## Task requirements
Repeat the data that follows exactly, starting at the line with "You are a computer-use" and ending at the line with "the camera app", and leave out every picture.

*** Opening of Data supplied ***

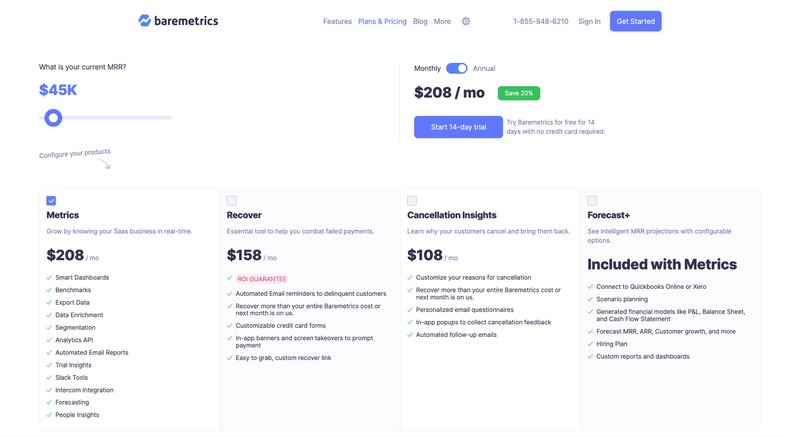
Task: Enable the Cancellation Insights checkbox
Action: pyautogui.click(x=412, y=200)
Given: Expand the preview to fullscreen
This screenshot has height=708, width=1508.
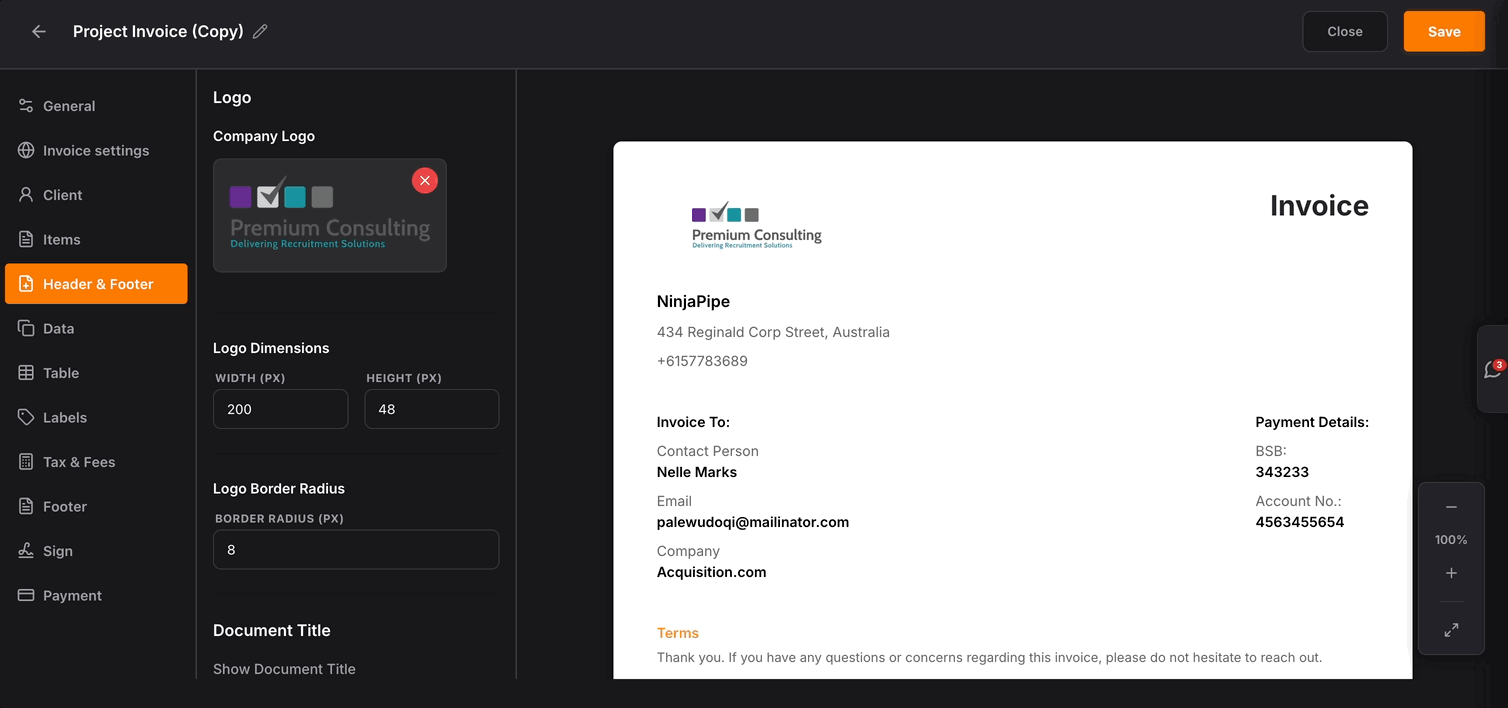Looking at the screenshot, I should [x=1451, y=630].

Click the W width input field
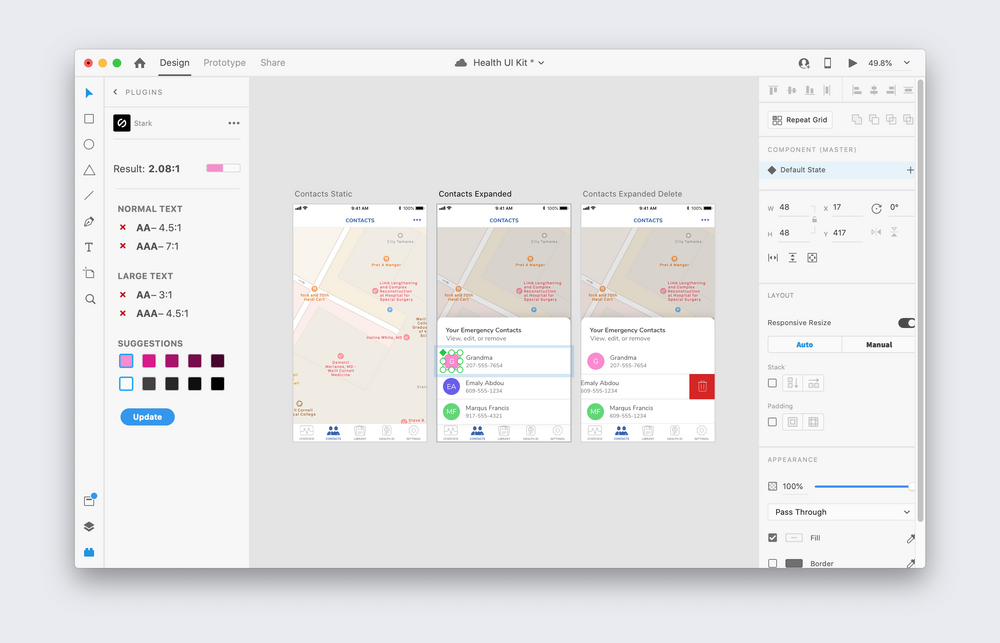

*** Close of Data supplied ***
*** Opening of Data supplied ***

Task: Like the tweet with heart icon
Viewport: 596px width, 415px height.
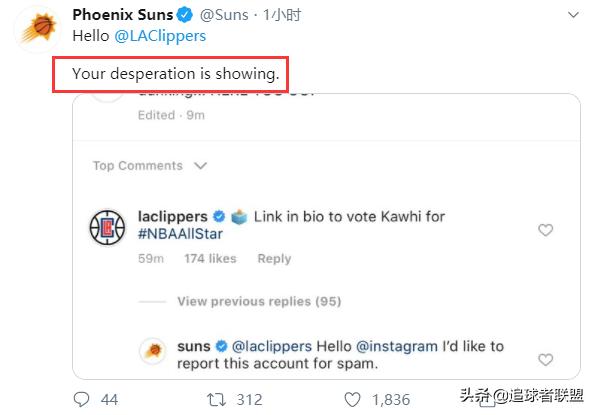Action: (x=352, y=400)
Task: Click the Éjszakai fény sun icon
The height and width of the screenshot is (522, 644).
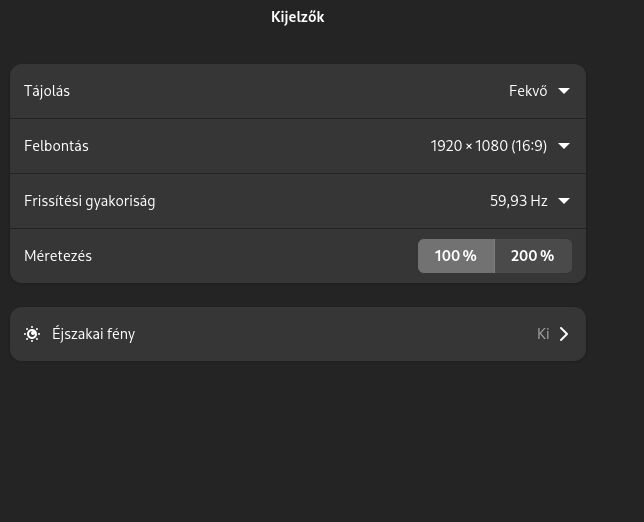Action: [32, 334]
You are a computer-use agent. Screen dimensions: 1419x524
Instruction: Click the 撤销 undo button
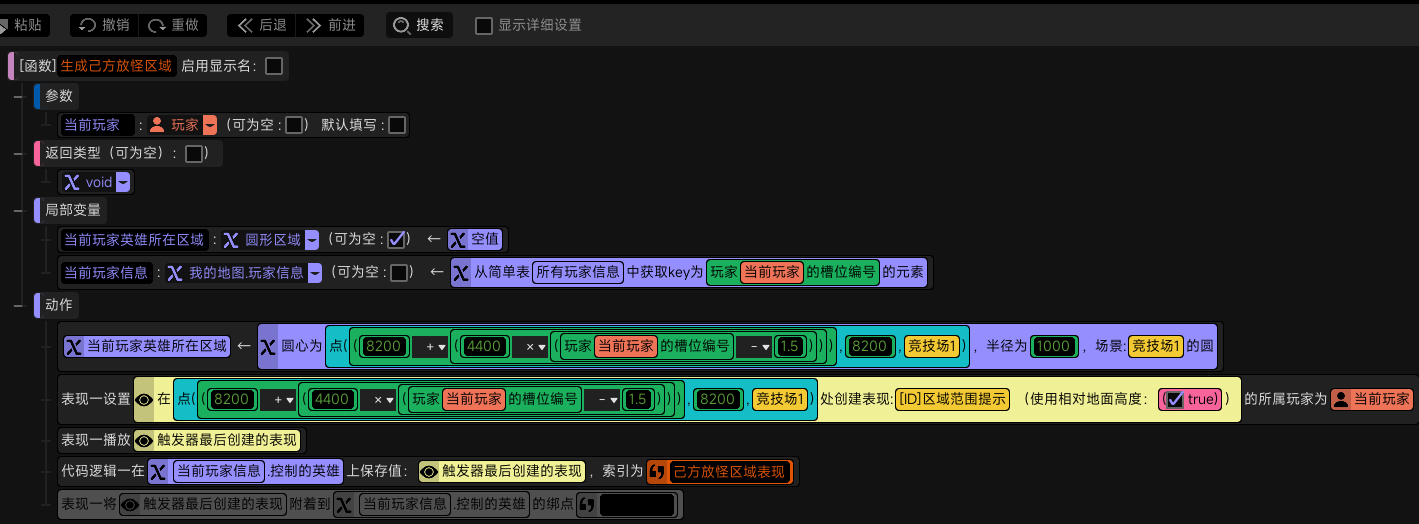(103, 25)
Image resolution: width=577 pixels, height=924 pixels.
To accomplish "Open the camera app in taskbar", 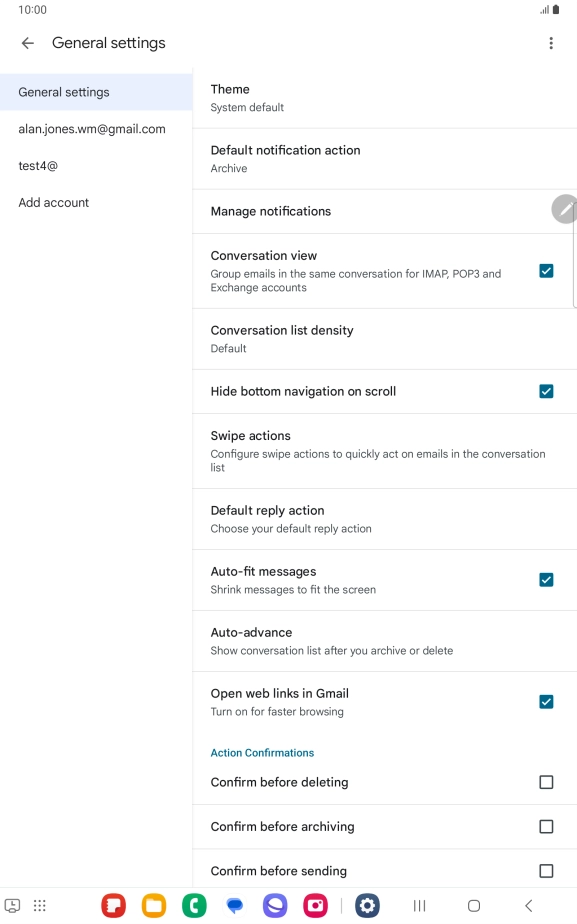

*** Close of Data supplied ***

## Result for this task
You are a computer-use agent. Screen dimensions: 1419x524
Instruction: Click the 撤销 undo button
(103, 25)
Image resolution: width=577 pixels, height=924 pixels.
To accomplish "Open the camera app in taskbar", 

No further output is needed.